The building’s House of Detention continued in this fashion until May 12, 1952, when the Youth Study Center opened its unfortunate doors on the Ben Franklin Parkway. While Juvenile Court and the office of the Juvenile Division stayed at 2133 Arch Street, the upper floors were converted into the city’s Womens’ Misdeanor Division. The small fourth floor space, which had been used to house some members of the House of Detention’s staff, was boarded up and left unused. At the same time, this neighborhood, now known as the “Triangle,” was eyed for demolition in favor of a future redevelopment project that never happened.
Over the next few decades, the upper floors of the building went into a cycle of use and abandonment. Most notably, a small law school that was connected to the US military rented the space in the early 1970s. In the early 1980s, the building’s interior had begun falling apart, but the exterior was still strong, albeit graffiti-covered. By the time the Juvenile Division finally moved out in February 1983, the neighborhood, now re-named Logan South by realtors, was gentrifying rapidly. A new debate about the building started–should its redevelopment be residential or commercial?
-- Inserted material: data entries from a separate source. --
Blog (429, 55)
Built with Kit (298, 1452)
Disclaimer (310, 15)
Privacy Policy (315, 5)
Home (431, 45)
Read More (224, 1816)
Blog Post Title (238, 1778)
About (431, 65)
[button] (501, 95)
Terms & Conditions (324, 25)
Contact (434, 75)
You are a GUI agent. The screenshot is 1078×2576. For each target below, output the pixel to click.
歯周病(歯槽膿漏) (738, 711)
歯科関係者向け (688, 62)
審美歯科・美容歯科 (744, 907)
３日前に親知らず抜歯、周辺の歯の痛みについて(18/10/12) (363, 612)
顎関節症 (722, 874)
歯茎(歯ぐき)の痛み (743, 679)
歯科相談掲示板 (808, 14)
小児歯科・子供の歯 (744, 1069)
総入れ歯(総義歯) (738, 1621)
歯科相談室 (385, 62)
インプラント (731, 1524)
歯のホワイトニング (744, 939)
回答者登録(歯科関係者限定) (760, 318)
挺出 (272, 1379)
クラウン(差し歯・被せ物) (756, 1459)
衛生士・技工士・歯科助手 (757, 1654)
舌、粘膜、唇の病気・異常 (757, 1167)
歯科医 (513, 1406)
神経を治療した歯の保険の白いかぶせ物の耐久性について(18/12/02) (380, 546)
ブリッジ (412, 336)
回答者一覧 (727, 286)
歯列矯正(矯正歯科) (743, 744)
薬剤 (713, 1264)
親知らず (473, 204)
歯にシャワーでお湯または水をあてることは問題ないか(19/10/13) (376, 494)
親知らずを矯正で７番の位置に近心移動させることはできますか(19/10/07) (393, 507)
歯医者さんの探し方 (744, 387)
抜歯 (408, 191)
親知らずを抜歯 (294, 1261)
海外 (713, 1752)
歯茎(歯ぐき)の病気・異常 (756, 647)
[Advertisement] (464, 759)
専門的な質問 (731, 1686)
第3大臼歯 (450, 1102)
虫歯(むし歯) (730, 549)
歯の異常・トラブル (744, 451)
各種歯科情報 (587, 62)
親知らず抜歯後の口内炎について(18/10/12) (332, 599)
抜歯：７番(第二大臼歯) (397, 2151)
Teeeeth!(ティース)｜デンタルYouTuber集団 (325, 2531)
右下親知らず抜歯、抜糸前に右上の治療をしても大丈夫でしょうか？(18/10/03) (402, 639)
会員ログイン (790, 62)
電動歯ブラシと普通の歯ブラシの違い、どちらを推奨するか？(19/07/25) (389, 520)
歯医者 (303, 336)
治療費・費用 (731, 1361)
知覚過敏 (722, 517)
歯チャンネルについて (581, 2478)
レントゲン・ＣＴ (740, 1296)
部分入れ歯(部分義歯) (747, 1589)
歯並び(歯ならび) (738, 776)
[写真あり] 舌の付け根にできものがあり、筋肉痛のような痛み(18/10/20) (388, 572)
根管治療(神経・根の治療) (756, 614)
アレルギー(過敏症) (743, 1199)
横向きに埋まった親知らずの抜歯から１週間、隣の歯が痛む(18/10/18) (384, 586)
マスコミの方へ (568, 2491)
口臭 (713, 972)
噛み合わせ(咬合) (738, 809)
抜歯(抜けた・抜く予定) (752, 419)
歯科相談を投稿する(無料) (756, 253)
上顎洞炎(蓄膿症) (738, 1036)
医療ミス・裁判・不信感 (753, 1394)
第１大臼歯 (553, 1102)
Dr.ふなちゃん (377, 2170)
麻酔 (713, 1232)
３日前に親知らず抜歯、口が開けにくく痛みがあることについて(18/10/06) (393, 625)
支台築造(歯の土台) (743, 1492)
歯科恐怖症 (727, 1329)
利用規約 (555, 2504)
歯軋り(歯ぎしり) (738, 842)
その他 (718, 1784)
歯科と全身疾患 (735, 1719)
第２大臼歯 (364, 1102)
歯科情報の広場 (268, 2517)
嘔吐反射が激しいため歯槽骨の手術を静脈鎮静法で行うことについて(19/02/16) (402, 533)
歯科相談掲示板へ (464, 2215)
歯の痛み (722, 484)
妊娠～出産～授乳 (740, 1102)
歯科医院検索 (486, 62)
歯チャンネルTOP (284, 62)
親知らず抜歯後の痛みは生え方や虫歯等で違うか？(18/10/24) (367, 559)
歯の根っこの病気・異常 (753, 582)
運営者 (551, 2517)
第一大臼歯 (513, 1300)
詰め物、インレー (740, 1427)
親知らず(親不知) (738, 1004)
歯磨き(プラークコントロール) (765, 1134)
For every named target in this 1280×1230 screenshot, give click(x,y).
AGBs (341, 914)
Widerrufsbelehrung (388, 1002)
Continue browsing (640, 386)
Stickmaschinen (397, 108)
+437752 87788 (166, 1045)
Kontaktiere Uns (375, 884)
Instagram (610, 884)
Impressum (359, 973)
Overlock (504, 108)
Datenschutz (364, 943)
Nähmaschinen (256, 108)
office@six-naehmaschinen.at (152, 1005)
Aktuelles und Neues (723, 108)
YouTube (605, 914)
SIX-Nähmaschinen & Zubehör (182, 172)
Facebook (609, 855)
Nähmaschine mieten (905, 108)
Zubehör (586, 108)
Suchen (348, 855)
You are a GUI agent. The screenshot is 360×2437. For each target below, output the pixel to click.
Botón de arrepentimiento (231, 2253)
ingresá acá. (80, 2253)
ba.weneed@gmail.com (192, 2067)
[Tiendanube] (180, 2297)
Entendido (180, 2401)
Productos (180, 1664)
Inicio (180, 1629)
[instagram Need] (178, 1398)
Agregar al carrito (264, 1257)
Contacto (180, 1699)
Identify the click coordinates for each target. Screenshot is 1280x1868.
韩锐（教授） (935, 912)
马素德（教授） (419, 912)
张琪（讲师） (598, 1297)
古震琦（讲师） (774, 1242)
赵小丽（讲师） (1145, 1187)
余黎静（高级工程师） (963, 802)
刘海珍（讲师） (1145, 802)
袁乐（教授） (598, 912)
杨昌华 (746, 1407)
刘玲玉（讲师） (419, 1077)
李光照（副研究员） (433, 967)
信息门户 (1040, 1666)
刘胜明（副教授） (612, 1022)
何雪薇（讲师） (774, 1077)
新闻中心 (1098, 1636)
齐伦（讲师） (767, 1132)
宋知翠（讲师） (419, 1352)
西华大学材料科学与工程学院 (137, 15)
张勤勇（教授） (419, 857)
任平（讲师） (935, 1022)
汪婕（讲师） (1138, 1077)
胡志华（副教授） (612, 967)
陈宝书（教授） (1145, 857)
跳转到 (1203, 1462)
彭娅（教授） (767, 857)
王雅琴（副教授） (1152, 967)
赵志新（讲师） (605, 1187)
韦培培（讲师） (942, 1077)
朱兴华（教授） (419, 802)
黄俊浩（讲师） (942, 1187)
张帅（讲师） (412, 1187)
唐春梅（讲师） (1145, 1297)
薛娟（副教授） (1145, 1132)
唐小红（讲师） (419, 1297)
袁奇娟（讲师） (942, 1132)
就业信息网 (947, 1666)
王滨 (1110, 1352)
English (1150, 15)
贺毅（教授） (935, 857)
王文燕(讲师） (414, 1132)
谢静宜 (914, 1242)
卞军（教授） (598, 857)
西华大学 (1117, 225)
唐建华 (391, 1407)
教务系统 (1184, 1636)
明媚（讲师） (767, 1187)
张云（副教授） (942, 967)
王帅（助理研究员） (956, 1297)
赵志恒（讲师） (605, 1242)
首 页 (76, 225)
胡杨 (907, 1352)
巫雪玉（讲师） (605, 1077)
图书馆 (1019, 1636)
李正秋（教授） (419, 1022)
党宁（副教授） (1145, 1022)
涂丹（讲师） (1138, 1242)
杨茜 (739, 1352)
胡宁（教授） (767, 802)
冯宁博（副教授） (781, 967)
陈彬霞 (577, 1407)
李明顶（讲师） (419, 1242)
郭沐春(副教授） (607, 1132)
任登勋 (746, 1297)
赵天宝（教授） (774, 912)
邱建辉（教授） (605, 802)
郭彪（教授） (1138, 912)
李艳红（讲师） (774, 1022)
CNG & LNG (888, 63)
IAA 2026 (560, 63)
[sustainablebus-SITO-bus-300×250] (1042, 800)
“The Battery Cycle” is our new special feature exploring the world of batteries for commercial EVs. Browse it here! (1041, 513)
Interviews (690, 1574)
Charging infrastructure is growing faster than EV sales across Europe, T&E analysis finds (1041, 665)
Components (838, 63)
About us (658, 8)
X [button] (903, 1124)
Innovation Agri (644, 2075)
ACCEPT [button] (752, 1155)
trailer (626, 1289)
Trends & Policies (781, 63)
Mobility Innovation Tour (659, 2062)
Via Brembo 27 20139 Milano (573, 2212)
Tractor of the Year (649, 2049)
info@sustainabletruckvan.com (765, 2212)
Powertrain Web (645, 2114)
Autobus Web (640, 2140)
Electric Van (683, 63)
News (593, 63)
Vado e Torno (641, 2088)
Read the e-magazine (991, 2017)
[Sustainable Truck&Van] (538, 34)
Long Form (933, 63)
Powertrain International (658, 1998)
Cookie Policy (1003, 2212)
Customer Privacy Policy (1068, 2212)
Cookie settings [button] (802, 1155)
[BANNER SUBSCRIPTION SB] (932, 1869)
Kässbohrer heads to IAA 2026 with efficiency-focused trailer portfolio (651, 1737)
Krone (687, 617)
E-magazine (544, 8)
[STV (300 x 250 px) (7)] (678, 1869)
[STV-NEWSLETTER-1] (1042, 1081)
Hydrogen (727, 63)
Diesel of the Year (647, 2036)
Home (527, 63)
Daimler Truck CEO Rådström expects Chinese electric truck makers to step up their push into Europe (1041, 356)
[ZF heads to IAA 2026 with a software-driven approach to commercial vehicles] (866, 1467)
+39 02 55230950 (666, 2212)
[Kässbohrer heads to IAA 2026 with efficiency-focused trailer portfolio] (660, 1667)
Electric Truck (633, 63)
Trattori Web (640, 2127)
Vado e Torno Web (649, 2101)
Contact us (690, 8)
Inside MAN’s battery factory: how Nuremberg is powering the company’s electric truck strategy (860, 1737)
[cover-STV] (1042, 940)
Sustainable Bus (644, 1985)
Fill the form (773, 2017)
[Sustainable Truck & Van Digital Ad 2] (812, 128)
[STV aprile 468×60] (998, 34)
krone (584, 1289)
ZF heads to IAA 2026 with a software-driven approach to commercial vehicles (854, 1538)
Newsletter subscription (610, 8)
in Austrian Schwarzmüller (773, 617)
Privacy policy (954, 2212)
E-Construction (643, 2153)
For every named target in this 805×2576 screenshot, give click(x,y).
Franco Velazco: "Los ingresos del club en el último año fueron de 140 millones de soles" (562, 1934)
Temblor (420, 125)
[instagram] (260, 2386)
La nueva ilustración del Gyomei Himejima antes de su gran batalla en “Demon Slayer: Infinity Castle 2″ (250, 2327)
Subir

Designs for both were drawn up by Hans P. Stein architects. In the end, the building’s owner, dentist-turned developer Richard Evans, decided to convert it to Class A office space. The new design included an elevator and a skylight over the old courtyard. In a bold move, the old caged-in rooftop basketball courts were removed and the small fourth floor was extended out to the edges of the structure, creating a sunlit open-ended space. A small glass-covered addition was tacked onto the northern end. The $1.269 million conversion on what was to be known as Mulberry Atrium after the original name for Arch Street was completed in 1986. An adjacent parking garage was planned, but never approved.
Despite the thoughtful renovation, by 1997, the building was only 50 percent occupied. P & A Associates, developer of the St. James on Washington Square among many other projects, bought Mulberry Atrium for $775,000 and filled it by 2002 before flipping it. Recently, the old lock-up sold for $2.5 million
Fourth paragraph first sentence – don’t you mean Republican Machine?
Thanks, fixed it.
thoughtful renovation? what’s in your pipe? bad windows
Always thought this was a pretty cool building. I worked on the design for the renovations in 1985–and surveyed the structure prior to the selctive demolition. Somewhere I have photographs taken all through the renovation–the structure featured cast-iron columns and beams that were encased in terra cotta and brick/tile arches that spanned between floor purlins for a floor, with cinder concrete being the surface of the floor. The building was in pretty poor condition when we started; however you could still see that crafstmanship was amazing. I do believe that the exterior has aged well.